DOCUMENT SEGMENT ▸
>>
I recently had an LCMS pastor tell me that he sees our Lutheran Confessions as a good friend. He went on to explain that, for him, they are like the good friend you haven't talked with in a while, but get caught right back up with when you run into that friend. I don't think the way this pastor views our Confessions is unique today. In fact, I believe there are many pastors in our synod today who see our Confessions in the same light, as a good friend they run into from time to time and say, "Hi."
If our Confessions are seen as a good friend by these pastors, who do they see as their "best buddies"? Who do they "hang out with" on a regular basis? Who is having an impact on them and influencing the way they think and act? After all, those good friends we have in this life - the kind we don't talk to on a regular basis, but get caught up with from time to time - don't really have a significant impact on us. They're the kind of friends who "overlook our broken gate and admire the flowers in our garden," as it says in the pic above. They're the kind of friends who are there for us despite our faults. They're the kind of friends we can turn to when we're down, because we know that they'll be there to pick us back up.
<<
PROBLEM STATEMENT ▸
Extend the passage on how pastors view the Lutheran Confessions, picking up after its last sentence. The lines have nothing to do with this.

DATA SECTION ▸
>>
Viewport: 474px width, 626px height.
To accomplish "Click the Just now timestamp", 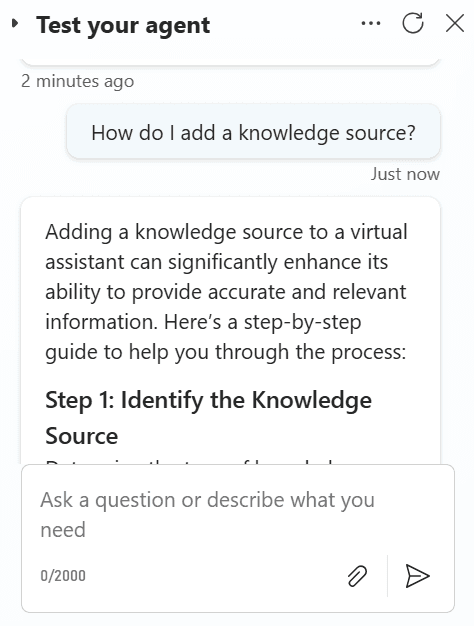I will (405, 174).
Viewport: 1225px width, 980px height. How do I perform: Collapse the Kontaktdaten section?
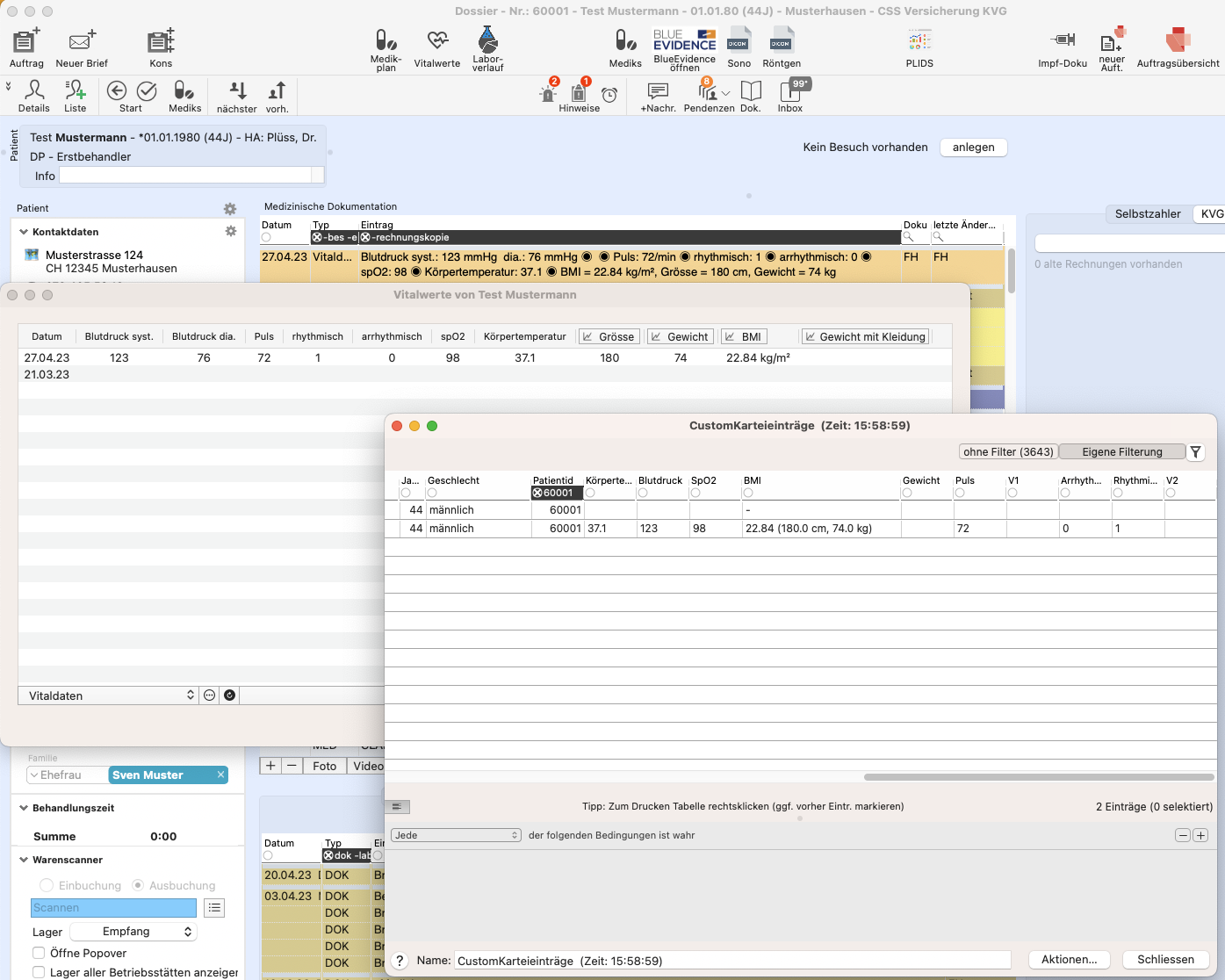(x=24, y=232)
<<
THE RESPONSE ▸
Is this the role our Confessions should play for Lutheran pastors - the role of a good friend? Hardly. I mean, we Lutheran pastors take vows promising to perform all our duties in accord with these Confessions. We don't befriend them; we pledge obedience to them. I don't know about you, but I have not pledged my obedience to any of the good friends I have in this life. The good friends I have wouldn't demand that of me, anyway. They're good friends, not authorities. They may have completely different views on many things, but they remain good friends.
This idea of treating our Confessions as a good friend is akin to the mistake so many parents make today of treating their children like friends. My children, and I have four of them, are not my friends. I'm their father, not their buddy, Tom. It is my responsibility to bring them up in the fear of the Lord, to teach them right from wrong, to make sure that they are well mannered as they interact with others, and to discipline them when they go astray. It is their duty to honor me (and their mother) and to obey the rules I (we) set forth in our house. Much more could be said about this, but you get the point.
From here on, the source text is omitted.